▼

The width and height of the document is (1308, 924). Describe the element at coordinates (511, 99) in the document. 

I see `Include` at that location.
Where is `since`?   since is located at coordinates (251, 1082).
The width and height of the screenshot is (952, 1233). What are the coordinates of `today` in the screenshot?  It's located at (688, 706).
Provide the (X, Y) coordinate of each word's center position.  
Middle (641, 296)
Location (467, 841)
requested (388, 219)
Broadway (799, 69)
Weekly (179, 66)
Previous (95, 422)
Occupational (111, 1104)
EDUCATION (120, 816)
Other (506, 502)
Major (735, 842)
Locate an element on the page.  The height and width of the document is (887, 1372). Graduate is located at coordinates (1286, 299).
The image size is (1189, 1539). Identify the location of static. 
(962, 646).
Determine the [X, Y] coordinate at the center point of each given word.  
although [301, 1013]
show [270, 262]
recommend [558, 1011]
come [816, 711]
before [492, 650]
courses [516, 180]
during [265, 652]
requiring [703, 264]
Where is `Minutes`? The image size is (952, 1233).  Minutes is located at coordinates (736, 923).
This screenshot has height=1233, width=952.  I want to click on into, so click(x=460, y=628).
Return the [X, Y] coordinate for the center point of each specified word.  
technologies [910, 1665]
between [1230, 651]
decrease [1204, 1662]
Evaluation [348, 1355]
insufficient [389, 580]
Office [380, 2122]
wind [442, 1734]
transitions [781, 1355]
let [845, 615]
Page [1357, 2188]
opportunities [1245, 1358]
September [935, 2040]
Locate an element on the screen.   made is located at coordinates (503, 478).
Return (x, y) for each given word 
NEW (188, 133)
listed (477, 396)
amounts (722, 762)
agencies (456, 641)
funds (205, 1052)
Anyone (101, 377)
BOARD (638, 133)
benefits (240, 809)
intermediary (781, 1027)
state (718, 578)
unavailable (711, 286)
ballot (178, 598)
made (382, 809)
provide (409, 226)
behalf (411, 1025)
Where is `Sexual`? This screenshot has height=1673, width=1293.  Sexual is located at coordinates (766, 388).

▲

* _EXERCISE AIM_:
Count how many lines in the records above contain the string "made", treating uppercase and lowercase as different. Reply with the number alone.

* _FINAL RESULT_:
2